八十島プロシードを支える切削加工技術についてはまったく知識がなかったので、工場研修では毎日が新しい発見の連続でした。ひとつの製品が完成するまでの複雑な工程に驚きましたし、社員一人ひとりが自信を持って仕事に取り組んでいる様子を見て、自分も早く一人前になって活躍したいと思いました。
そんな前向きな気持ちで研修を終えたものの、配属されたNextMED開発室(現 神戸支店)では3Dプリンターや3Dスキャンなどの最先端機器や開発技術、医療について膨大な量の知識を覚えることに。最初は先が思いやられましたが、ただ、少しでも早く理解を深めたいので、毎日時間を決めて勉強しています。何時間あっても足りないぐらいですが、これまでの専門以外の幅広い視野でものごとをとらえる力を身につけることで、少しずつ成長していく自分を実感
しています。

専門の枠を超えた活躍を

ラボでの実験は予測通りにいかない、思った成果が出ないことの方が多いですね。それでも、「どうブレイクスルーしていくか」ということを自分なりに深く考察することは楽しく、この仕事の魅力のひとつです。一方で、開発中の材料を医療以外の分野で生かすことはできないか、PVAに替わる材料で新しい提案ができないかなど、さまざまな可能性を探るディスカッションを社内で活発に行なっています。

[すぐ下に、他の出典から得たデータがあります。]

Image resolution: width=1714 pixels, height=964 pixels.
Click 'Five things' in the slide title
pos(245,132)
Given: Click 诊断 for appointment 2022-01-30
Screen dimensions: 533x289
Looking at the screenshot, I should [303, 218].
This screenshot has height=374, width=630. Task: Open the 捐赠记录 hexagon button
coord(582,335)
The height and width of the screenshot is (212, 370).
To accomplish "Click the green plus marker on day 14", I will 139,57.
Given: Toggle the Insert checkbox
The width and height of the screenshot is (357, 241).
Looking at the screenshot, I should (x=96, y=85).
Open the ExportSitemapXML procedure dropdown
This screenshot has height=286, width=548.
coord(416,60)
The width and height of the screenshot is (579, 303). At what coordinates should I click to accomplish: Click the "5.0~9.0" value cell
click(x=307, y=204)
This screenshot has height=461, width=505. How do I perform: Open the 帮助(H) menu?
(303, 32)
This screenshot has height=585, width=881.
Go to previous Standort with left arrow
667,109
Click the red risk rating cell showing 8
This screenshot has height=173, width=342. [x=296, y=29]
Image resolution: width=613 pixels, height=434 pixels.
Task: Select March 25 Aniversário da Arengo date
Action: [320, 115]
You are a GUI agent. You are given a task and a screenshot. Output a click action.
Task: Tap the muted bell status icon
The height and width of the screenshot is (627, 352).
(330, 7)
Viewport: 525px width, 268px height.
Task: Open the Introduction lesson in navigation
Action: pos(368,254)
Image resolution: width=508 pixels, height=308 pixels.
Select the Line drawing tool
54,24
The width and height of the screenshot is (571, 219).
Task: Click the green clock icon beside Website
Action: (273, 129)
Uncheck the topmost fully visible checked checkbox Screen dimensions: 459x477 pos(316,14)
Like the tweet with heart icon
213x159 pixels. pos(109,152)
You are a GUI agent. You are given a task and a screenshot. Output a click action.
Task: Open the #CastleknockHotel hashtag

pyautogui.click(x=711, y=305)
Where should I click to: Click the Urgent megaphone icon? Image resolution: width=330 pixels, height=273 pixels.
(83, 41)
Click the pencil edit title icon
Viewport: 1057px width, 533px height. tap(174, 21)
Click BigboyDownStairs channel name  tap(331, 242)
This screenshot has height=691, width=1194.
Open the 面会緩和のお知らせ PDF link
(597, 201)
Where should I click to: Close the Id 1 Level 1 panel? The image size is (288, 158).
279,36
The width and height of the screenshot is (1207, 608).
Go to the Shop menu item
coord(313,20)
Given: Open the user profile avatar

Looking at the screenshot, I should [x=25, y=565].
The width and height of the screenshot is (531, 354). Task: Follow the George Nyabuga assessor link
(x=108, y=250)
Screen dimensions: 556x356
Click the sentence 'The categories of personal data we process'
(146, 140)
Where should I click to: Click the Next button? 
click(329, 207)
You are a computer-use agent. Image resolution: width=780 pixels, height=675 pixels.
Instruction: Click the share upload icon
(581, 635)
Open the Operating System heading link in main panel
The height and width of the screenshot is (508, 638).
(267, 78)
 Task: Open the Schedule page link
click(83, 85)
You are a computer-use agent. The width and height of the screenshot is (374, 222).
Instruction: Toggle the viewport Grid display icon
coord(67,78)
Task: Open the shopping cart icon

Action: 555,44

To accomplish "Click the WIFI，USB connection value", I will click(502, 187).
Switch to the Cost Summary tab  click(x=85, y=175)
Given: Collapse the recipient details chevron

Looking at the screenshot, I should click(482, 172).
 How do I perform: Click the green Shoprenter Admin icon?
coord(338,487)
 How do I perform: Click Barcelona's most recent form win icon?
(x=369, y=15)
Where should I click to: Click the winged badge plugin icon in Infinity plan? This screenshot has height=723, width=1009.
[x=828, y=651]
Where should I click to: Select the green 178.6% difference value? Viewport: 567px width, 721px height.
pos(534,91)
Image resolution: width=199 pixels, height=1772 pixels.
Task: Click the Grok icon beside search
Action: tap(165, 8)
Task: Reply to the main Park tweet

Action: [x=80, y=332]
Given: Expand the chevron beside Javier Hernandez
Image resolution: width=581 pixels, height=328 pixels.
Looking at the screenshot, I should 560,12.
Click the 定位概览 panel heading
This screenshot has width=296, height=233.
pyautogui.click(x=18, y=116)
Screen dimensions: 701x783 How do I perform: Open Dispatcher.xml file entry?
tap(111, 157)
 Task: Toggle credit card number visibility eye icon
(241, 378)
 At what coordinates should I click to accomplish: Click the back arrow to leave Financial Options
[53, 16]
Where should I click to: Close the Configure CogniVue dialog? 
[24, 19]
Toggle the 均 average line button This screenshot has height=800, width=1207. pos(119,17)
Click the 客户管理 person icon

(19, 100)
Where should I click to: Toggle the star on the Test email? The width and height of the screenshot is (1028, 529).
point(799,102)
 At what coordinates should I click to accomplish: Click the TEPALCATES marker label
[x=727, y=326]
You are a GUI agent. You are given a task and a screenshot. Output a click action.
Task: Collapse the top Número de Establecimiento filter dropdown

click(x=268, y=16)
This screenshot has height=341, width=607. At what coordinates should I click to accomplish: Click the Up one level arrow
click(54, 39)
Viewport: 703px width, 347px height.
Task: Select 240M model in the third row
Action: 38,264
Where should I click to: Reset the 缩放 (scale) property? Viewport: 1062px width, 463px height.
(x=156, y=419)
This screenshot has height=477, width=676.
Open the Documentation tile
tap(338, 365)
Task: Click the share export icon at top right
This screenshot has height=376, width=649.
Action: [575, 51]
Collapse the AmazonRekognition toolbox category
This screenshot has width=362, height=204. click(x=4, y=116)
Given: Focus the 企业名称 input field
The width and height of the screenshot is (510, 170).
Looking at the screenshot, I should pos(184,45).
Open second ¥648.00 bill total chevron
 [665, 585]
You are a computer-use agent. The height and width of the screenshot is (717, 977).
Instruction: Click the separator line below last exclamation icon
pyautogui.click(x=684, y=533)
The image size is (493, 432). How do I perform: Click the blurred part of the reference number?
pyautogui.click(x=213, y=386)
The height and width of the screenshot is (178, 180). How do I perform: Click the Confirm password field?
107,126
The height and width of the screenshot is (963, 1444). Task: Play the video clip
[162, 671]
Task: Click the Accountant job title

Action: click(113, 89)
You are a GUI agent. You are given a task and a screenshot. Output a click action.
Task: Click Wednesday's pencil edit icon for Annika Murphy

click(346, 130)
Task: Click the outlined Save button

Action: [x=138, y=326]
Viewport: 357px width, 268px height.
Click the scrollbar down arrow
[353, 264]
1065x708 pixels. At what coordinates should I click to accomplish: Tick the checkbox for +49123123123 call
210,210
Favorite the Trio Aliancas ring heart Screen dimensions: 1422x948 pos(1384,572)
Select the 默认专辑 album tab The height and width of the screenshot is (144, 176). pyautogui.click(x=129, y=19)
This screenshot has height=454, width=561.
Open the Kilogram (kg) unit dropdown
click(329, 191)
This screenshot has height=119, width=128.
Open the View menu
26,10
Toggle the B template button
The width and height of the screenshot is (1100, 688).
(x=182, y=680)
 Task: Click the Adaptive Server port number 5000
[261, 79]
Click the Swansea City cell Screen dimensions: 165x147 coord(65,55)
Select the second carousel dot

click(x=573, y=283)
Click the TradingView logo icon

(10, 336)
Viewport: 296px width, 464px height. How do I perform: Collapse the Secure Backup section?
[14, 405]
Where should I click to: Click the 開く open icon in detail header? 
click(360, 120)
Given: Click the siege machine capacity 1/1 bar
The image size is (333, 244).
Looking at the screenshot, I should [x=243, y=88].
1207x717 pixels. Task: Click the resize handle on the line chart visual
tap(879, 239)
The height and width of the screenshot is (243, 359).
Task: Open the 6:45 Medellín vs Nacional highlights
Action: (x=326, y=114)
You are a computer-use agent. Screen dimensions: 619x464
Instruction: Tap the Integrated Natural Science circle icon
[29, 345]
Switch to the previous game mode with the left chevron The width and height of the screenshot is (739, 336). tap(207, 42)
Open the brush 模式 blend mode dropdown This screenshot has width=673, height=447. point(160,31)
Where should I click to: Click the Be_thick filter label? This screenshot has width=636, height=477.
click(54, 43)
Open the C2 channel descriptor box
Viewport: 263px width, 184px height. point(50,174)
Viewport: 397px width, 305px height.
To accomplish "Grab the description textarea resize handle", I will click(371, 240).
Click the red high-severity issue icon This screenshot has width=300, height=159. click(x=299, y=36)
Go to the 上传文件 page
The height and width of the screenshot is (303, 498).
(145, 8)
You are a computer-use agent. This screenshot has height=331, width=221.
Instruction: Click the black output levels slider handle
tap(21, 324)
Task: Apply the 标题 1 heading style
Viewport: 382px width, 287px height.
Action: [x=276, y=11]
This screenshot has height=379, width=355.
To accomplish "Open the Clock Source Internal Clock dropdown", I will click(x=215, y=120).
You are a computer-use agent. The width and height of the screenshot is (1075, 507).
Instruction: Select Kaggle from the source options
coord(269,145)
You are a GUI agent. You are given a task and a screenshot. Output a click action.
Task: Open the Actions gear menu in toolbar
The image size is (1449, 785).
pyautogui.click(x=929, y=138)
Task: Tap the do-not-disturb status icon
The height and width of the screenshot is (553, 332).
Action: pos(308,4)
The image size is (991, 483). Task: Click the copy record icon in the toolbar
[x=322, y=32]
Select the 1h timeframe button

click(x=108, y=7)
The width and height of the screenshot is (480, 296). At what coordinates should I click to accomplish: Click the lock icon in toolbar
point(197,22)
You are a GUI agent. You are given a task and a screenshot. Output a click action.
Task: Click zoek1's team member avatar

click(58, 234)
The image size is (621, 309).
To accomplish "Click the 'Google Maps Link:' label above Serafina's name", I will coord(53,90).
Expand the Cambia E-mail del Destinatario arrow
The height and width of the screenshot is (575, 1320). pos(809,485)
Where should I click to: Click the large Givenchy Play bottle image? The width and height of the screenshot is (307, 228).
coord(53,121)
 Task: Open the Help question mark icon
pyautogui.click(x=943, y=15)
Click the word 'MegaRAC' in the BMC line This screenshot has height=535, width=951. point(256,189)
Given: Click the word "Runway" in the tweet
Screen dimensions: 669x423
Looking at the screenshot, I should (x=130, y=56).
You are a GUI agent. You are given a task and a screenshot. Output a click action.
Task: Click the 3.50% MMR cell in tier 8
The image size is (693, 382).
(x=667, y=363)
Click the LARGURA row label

将来的にはデータ作成や造形に関する知識を習得し、開発の枠を超えてオールラウンダーとして活躍できる人材になりたいと考えています。また、今は先輩と私の二人だけのチームなので、新しい仲間が増えるとうれしいですね。いつか後輩を迎えることができたら、頼れる先輩としてしっかりサポートしたいと思います。